When You Go Places You Are Not Supposed To Go

Our visit to the Darién and up the Río Sabana–places nobody goes and everybody should.

Mark

12/29/20244 min read

After spending a few days in the very beautiful but very rolly Isla Cañas in Las Perlas, we sailed 38 miles east to the Golfo de San Miguel. We dodged a few fishing boats and settled into a calm anchorage outside of the village of Punta Alegre. We were immediately greeted by Aeronaval who took pictures of our boat and asked us to check in. They were friendly, took pictures of our passports, and asked for details on our stay in the Darién. They offered to show us around town, but packs of children were happy to give us a tour. Our friend had arrived a day earlier and had already met Victor, the town elder who appears to know everyone. He gave us a tour of Punta Alegre, showing us the school, the well, the mini-super, and the lively bar, where we had a few beers with the locals. Everyone there was incredibly friendly and excited we were there–they said we were the first sailboats to visit in a year. We unloaded the gifts we had brought (coloring books and bracelets were big hits with the kids; cooking supplies, medical equipment, and clothes were appreciated by the adults). They asked us to come back the next morning before we left, and we got another tour and chatted more with the locals before departing.

From Punta Alegre, we sailed 20 miles up the Río Sabana. The river was immense, wide, and easy to navigate. After passing Palma (the largest town in Darién), the river was flanked by gorgeous green mountains shrouded in mist. As the river narrowed, we eventually dropped anchor at sunset in 15 feet of water when we could travel no further up river. The next morning we were greeted by a cacophony of howler monkeys, birds, and the mountains still draped in a beautiful perpetual mist.

We decided to trek further up river in our dinghies, hoping to make it to Wounaan village of Puerto Lara. Our 2HP outboard was making very slow progress up river, and eventually we were approached by two young fishermen on a panga. They were very curious about why we were there and told us we were the first sailboats they’d seen in the river in two years. Our adventurous friend Skip asked them if they’d be willing to tow our dinghies to Puerto Lara, and they agreed. We ended up spending the entire day with them.

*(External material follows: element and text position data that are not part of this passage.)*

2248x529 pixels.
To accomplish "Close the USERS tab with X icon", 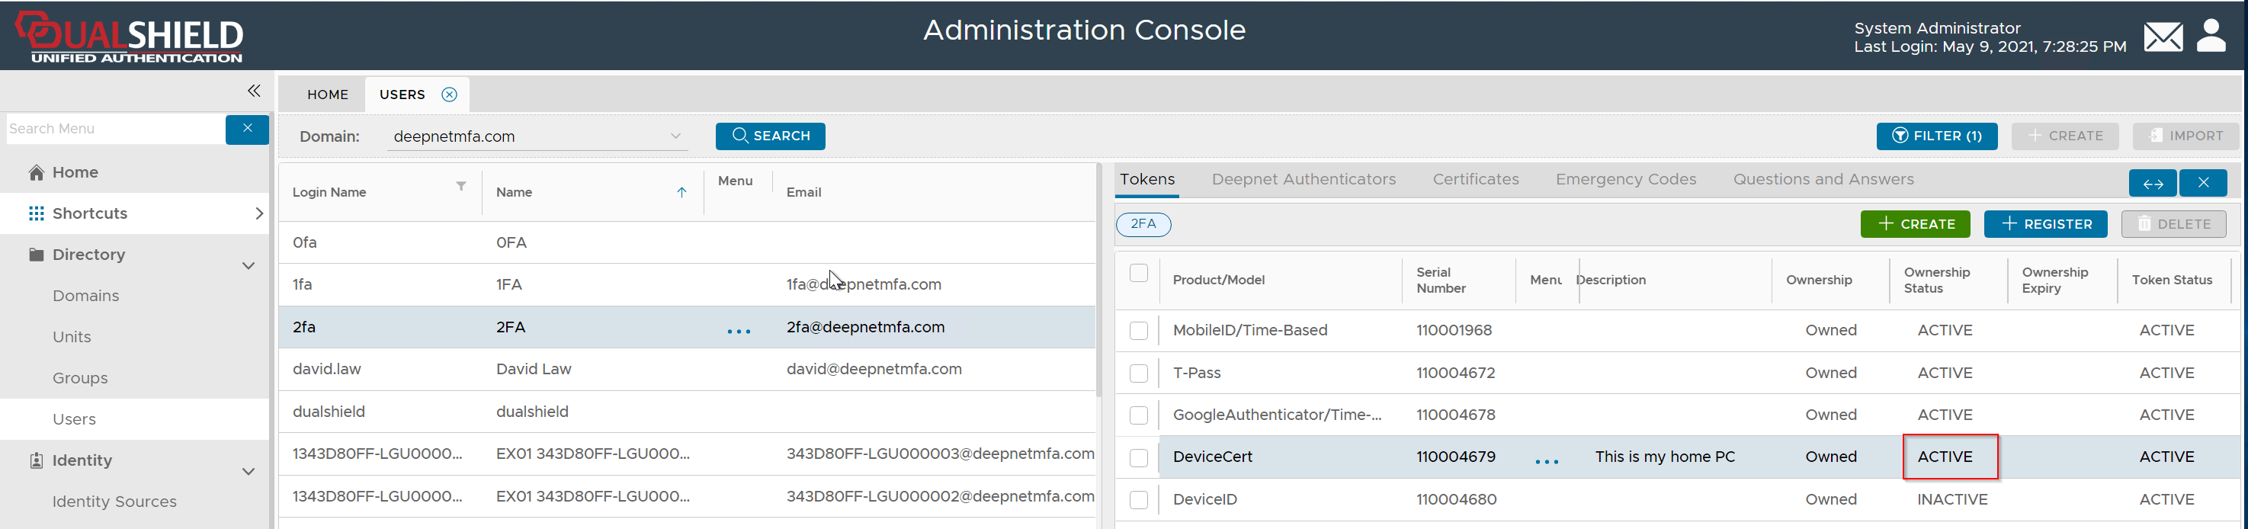I will (x=449, y=94).
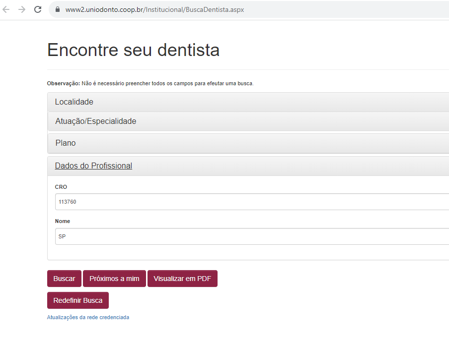Expand the Plano accordion panel
The width and height of the screenshot is (449, 337).
[x=66, y=143]
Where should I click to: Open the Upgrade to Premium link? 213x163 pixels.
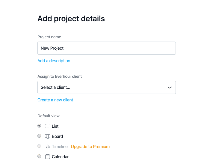pos(90,147)
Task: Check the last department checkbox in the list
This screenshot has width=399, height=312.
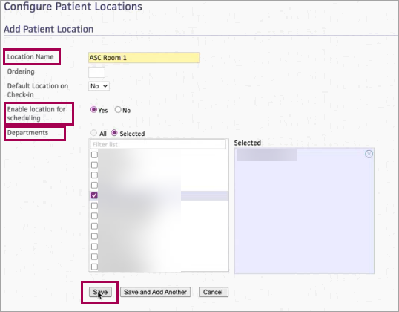Action: [94, 267]
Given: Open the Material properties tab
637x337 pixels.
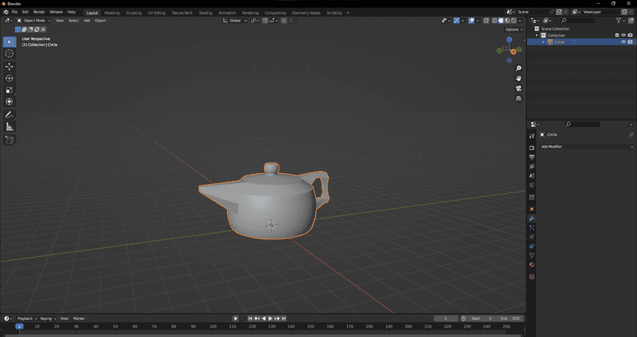Looking at the screenshot, I should 532,265.
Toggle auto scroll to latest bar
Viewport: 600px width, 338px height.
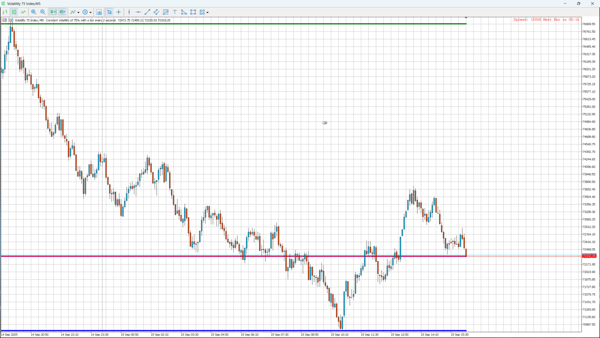point(53,12)
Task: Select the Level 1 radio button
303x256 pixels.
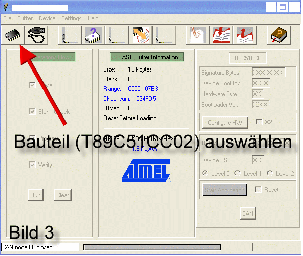Action: 237,173
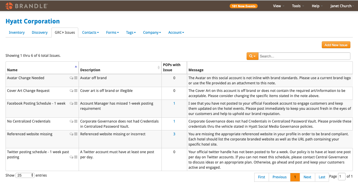
Task: Switch to the Inventory tab
Action: [17, 33]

They gave us a tour of Puerto Lara and invited us to their homes to wash our feet from the muddy landing in Puerto Lara. The Wounaan women were very excited to sell us their handicrafts, and we got a tour of the ecotourism efforts they are making to try and attract visitors, including a large traditional wooden structure that is available to rent. Puerto Lara is connected to the Panamerican highway, so the town was far more modern than we’d expected. Our two fishermen took us back down river to our boats, loading up their panga with beer for the ride. We invited them for dinner on our boat and cooked them mahi. They had never tried dorado before, as they only eat river fish and don’t get out to deeper water. They talked about their love for the Río Sabana, how safe it is, and how they hope to see more visitors in the future. They ended up spending the night in our river anchorage with us.

The next morning we sailed back down river into the Golfo de San Miguel. We anchored outside the beautiful Isla Iguana and Isla Iguanita. The next day was Christmas and there were four fishing boats around us, so we dropped off gifts for them to give their kids and a few cold beers to each one. They were appreciative and welcoming but clearly thought this was a little odd. The following morning we regrettably had to leave the Darién, and it showed its displeasure with a torrential downpour and uncomfortable seas as we left.

The Darién exceeded our expectations in every way. It was stunningly gorgeous, felt extremely safe, and every person we interacted with was immensely welcoming and friendly. After spending two years sailing most of the Pacific coast of Panama, this place might be our favorite.